Managing Indexes in PostgreSQL
An index makes your Postgres queries faster. The index is like a "table of contents" for your data - a reference list which allows queries to quickly locate a row in a given table without needing to scan the entire table (which in large tables can take a long time).
Indexes can be structured in a few different ways. The type of index chosen depends on the values you are indexing. By far the most common index type, and the default in Postgres, is the B-Tree. A B-Tree is the generalized form of a binary search tree, where nodes can have more than two children.
Even though indexes improve query performance, the Postgres query planner may not always make use of a given index when choosing which optimizations to make. Additionally indexes come with some overhead - additional writes and increased storage - so it's useful to understand how and when to use indexes, if at all.
Create an index#
Let's take an example table:
create table persons ( id bigint generated by default as identity primary key, age int, height int, weight int, name text, deceased boolean );
note
All the queries in this guide can be run using the SQL Editor in the Supabase Dashboard, or via psql
if you're connecting directly to the database.
We might want to frequently query users based on their age:
select name from persons where age = 32;
Without an index, Postgres will scan every row in the table to find equality matches on age.
You can verify this by doing an explain on the query:
explain select name from persons where age = 32;
Outputs:
Seq Scan on persons (cost=0.00..22.75 rows=x width=y)
Filter: (age = 32)
To add a simple B-Tree index you can run:
create index idx_persons_age on persons (age);
caution
It can take a long time to build indexes on large datasets and the default behaviour of create index
is to lock the table from writes.
Luckily Postgres provides us with create index concurrently
which prevents blocking writes on the table, but does take a bit longer to build.
Here is a simplified diagram of the index we just created (note that in practice, nodes actually have more than two children).

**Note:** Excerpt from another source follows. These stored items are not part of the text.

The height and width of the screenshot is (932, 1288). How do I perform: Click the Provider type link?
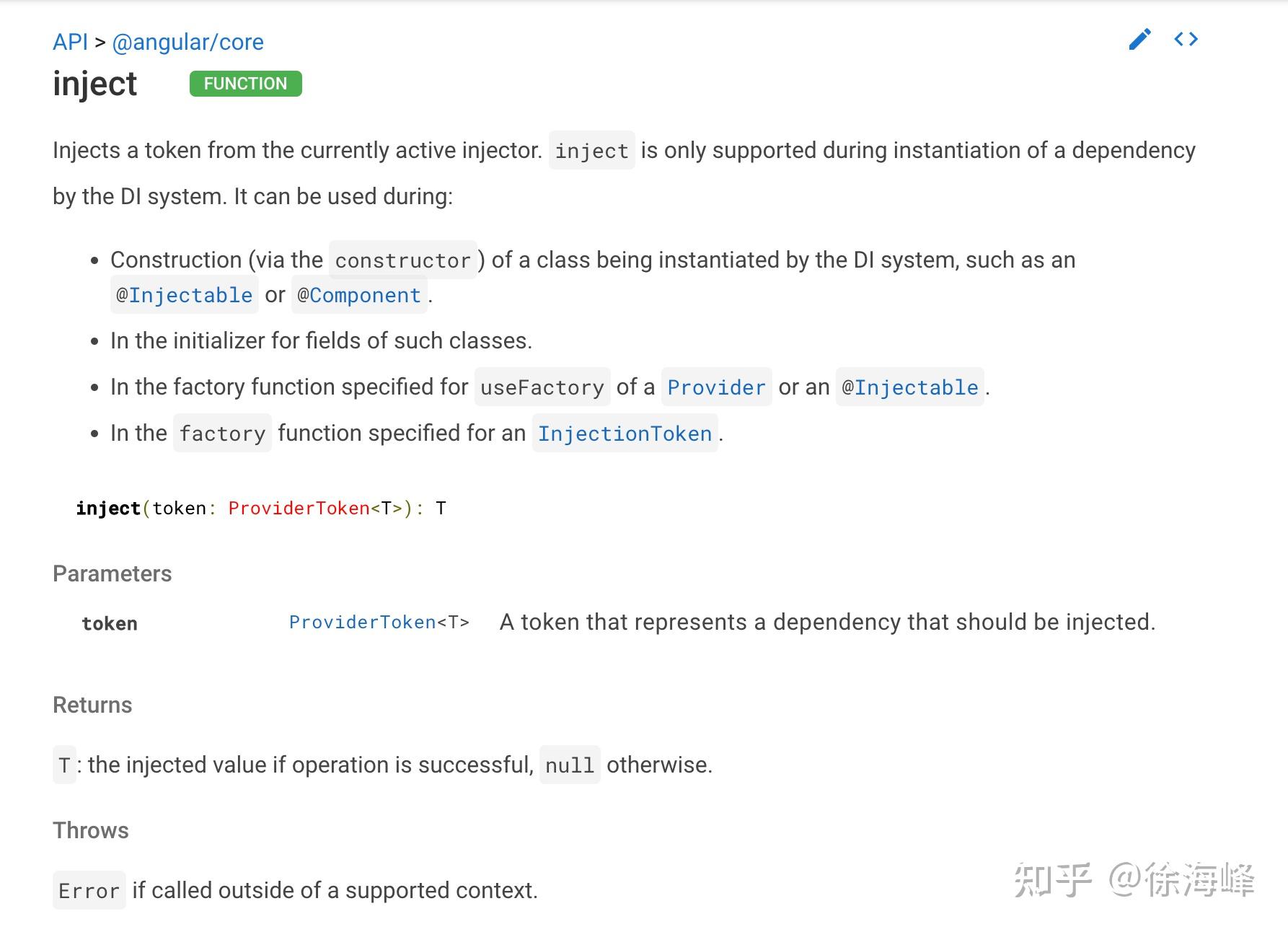716,387
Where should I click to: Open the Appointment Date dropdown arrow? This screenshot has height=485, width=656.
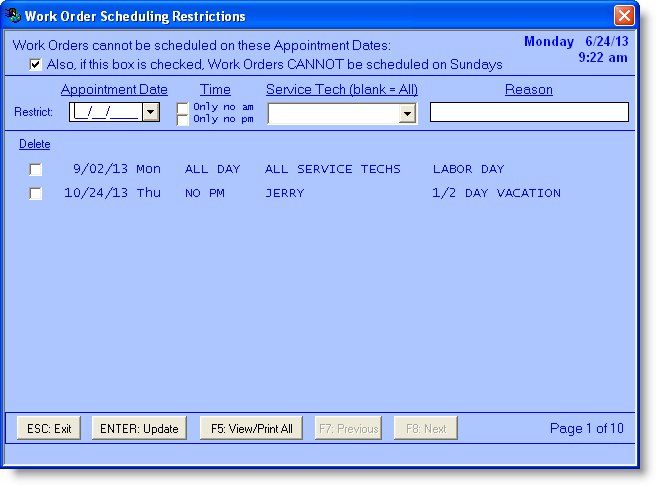point(150,112)
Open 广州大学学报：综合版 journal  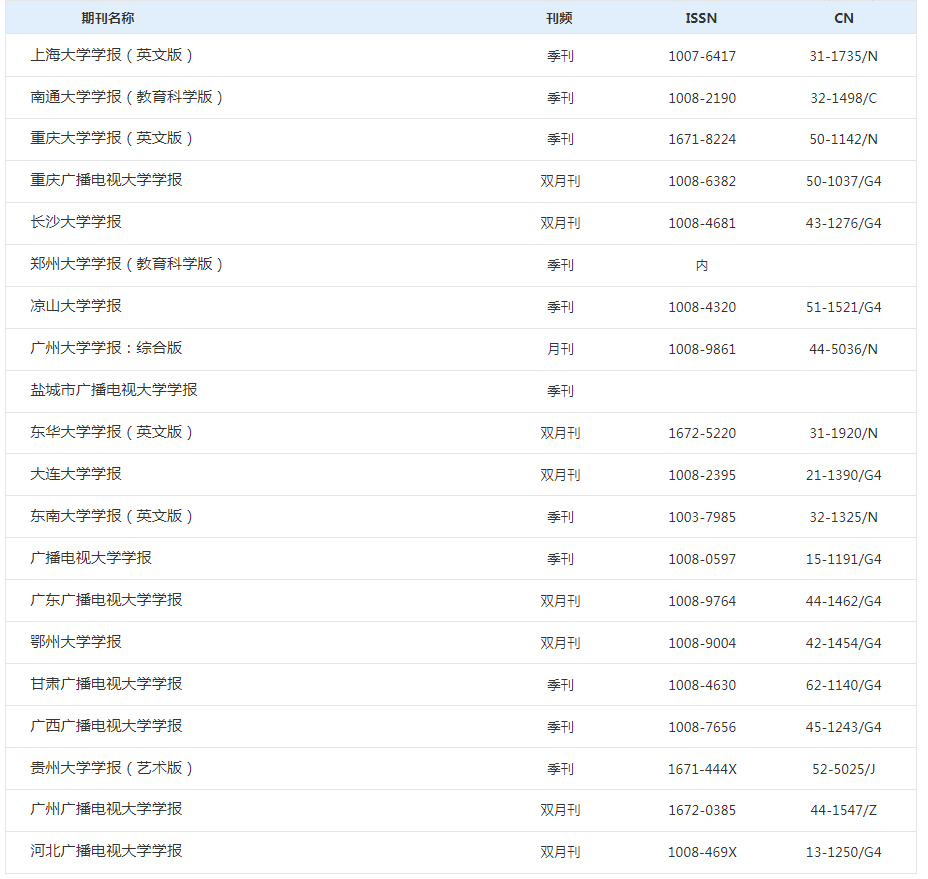(x=107, y=349)
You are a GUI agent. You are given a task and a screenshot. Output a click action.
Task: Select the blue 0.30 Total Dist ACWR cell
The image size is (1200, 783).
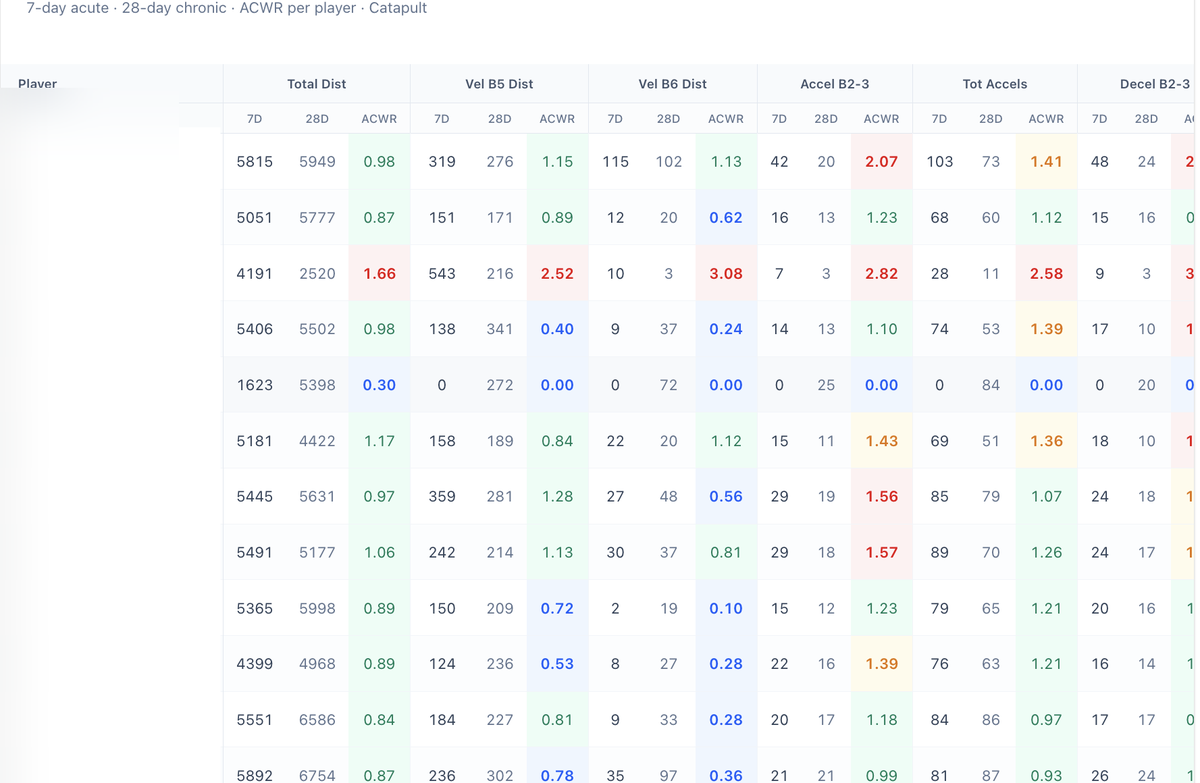coord(379,385)
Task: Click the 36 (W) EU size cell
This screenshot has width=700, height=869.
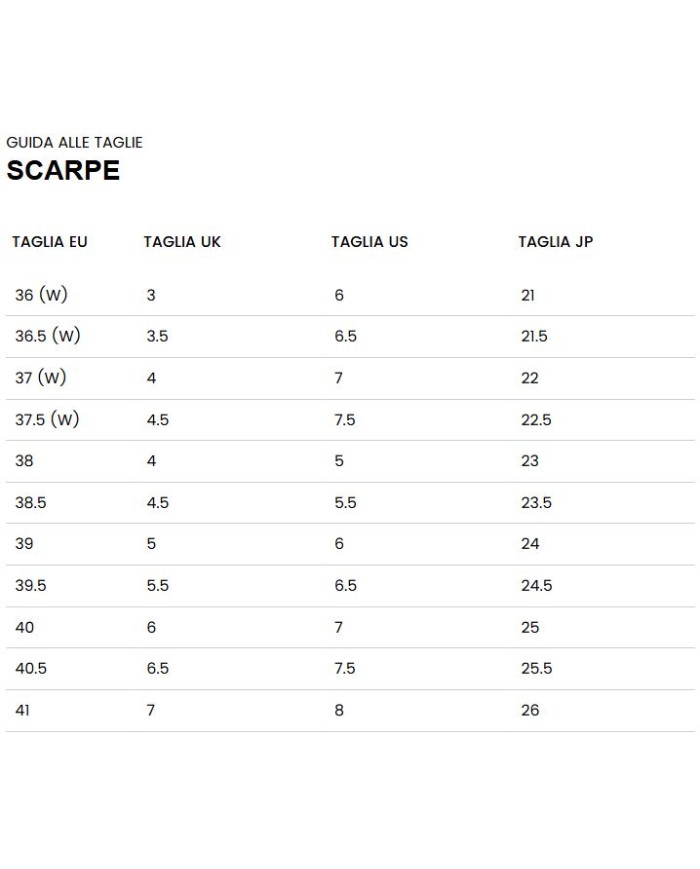Action: pos(42,295)
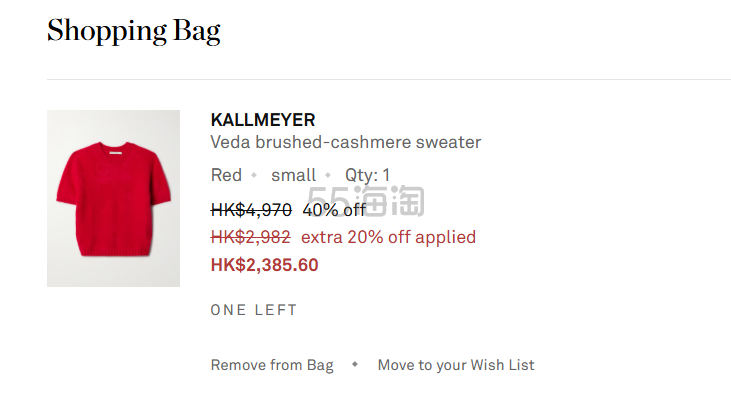Viewport: 731px width, 403px height.
Task: Open the red sweater product thumbnail
Action: pos(113,198)
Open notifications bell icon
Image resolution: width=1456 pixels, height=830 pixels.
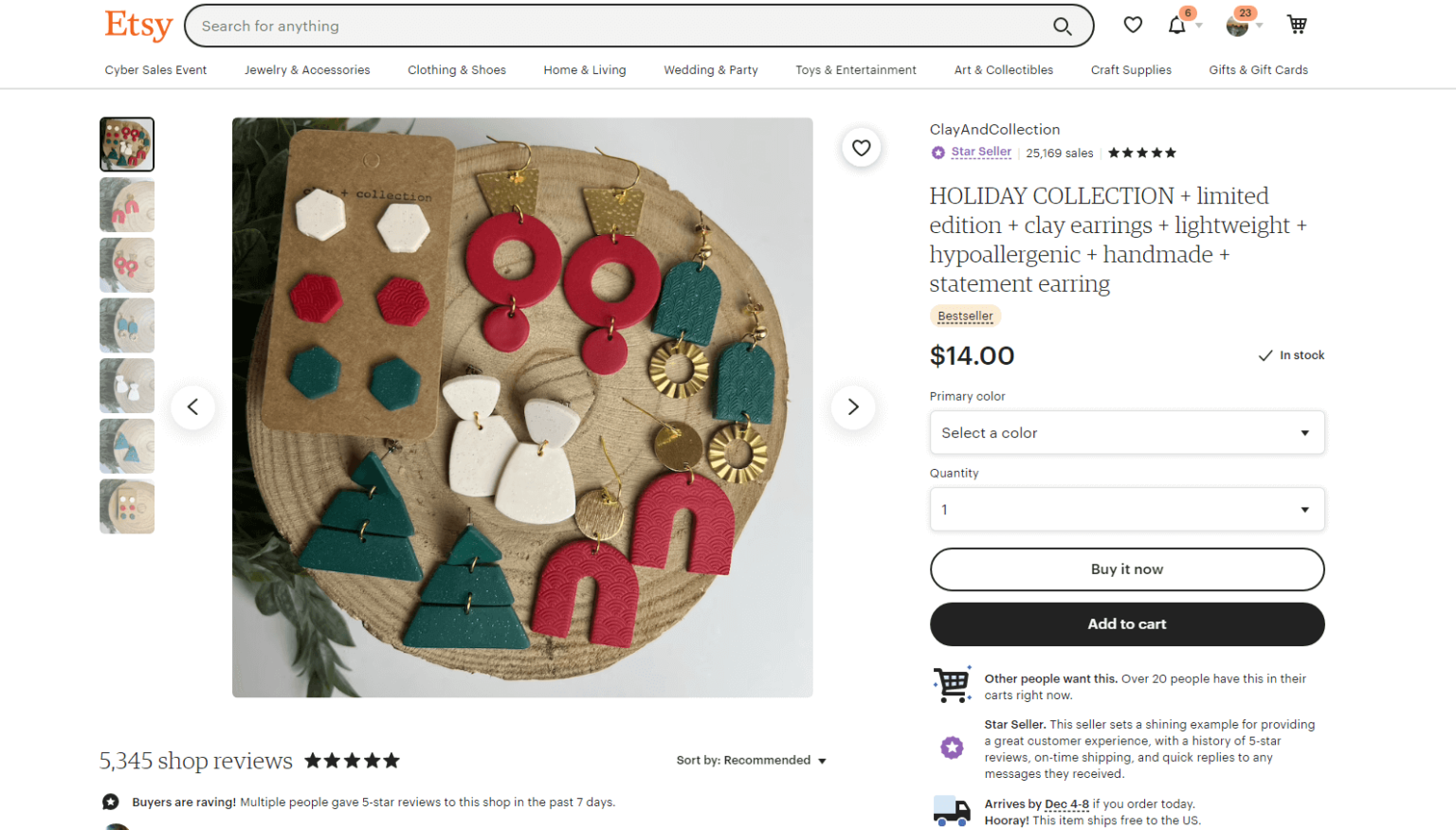pos(1178,25)
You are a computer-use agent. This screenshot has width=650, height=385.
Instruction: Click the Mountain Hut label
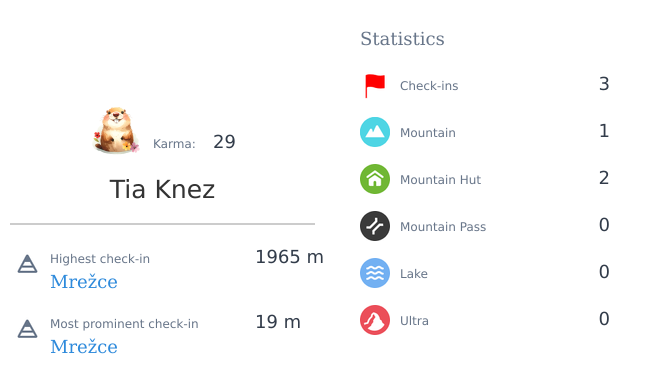(440, 179)
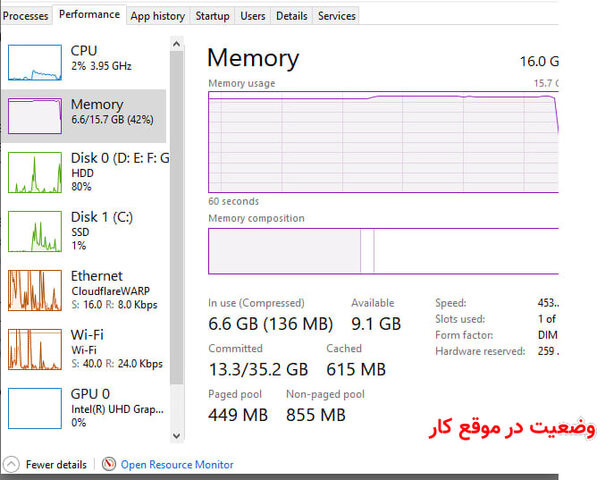Image resolution: width=605 pixels, height=480 pixels.
Task: Open Disk 0 HDD graph thumbnail
Action: [x=34, y=172]
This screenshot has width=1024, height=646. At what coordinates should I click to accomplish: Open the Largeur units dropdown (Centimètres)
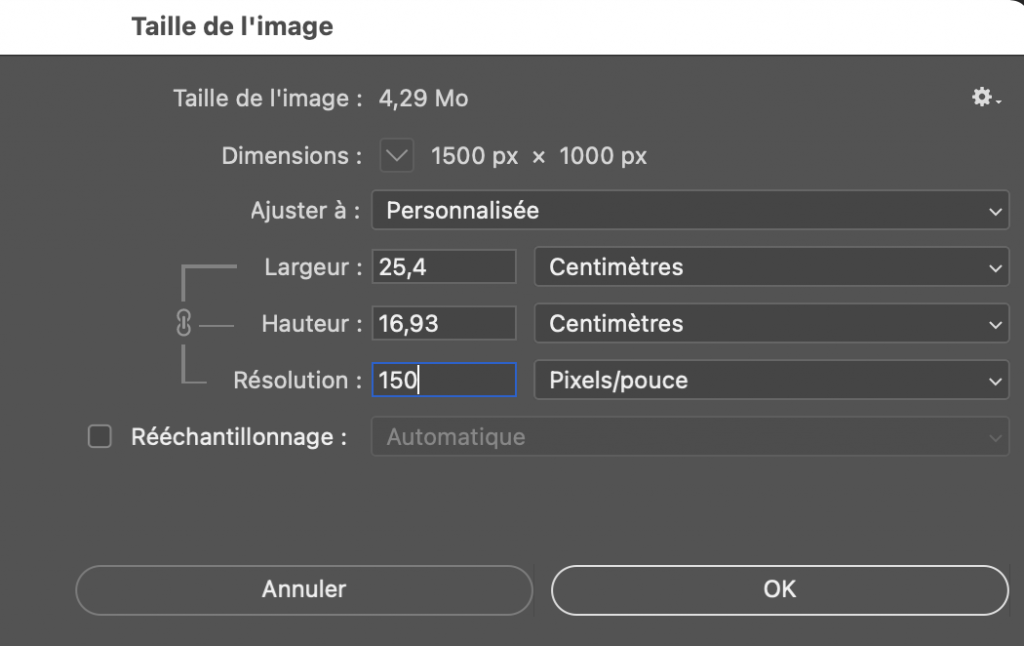[x=771, y=267]
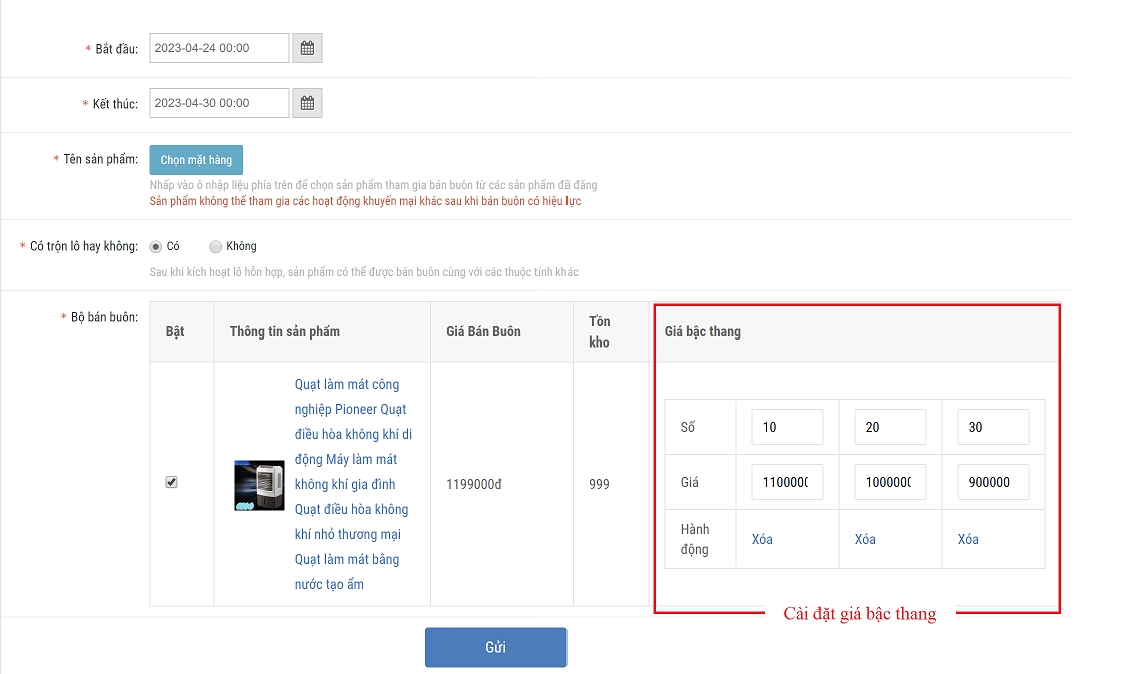Click the Bắt đầu start date field
The width and height of the screenshot is (1130, 674).
(219, 48)
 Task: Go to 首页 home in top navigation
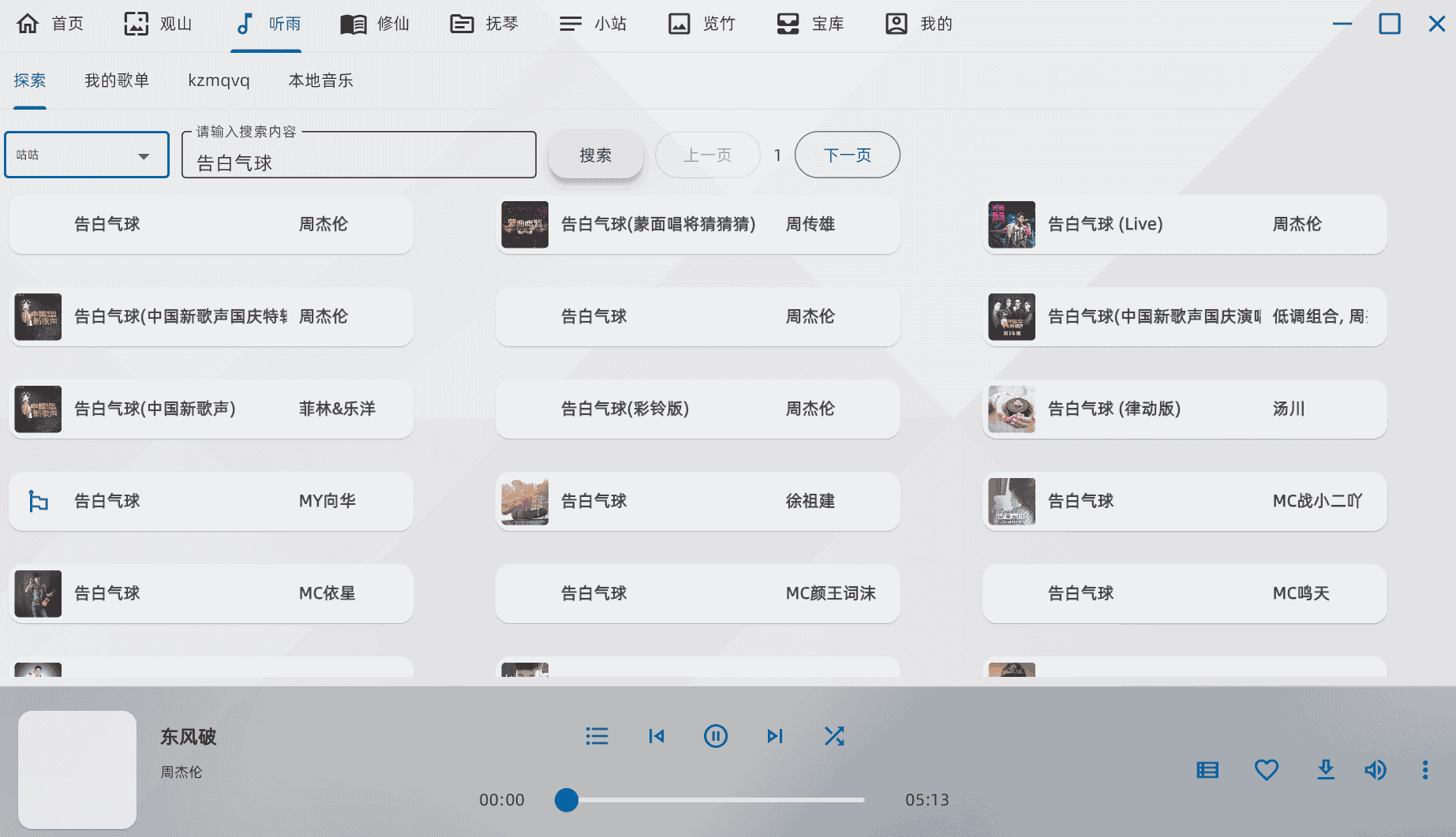(51, 24)
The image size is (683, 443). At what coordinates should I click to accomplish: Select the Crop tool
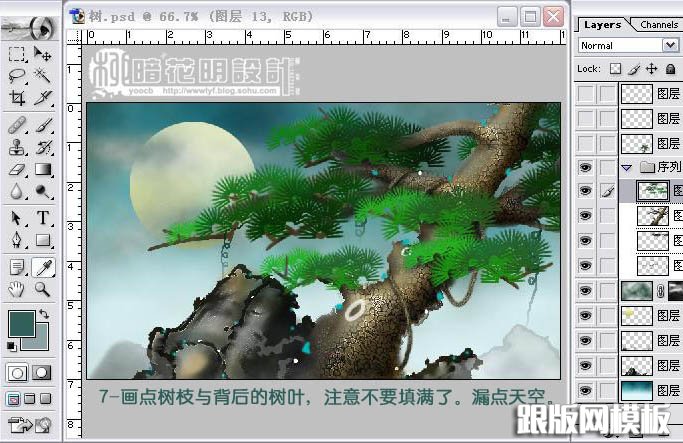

You can see that in any large data set, traversing the index to locate a given value can be done in much less operations (O(log n)) than compared to scanning the table one value at a time from top to bottom (O(n)).
Partial indexes#
If you are frequently querying a subset of rows then it may be more efficient to build a partial index. In our example, perhaps we only want to match on age
where deceased is false
. We could build a partial index:
create index idx_living_persons_age on persons (age) where deceased is false;
Ordering indexes#
By default B-Tree indexes are sorted in ascending order, but sometimes you may want to provide a different ordering. Perhaps our application has a page featuring the top 10 oldest people. Here we would want to sort in descending order, and include NULL
values last. For this we can use:
create index idx_persons_age_desc on persons (age desc nulls last);
Reindexing#
After a while indexes can become stale and may need rebuilding. Postgres provides a reindex
command for this, but due to Postgres locks being placed on the index during this process, you may want to make use of the concurrent
keyword.
reindex index concurrently idx_persons_age;
Alternatively you can reindex all indexes on a particular table:
reindex table concurrently persons;
Take note that reindex
can be used inside a transaction, but reindex [index/table] concurrently
cannot.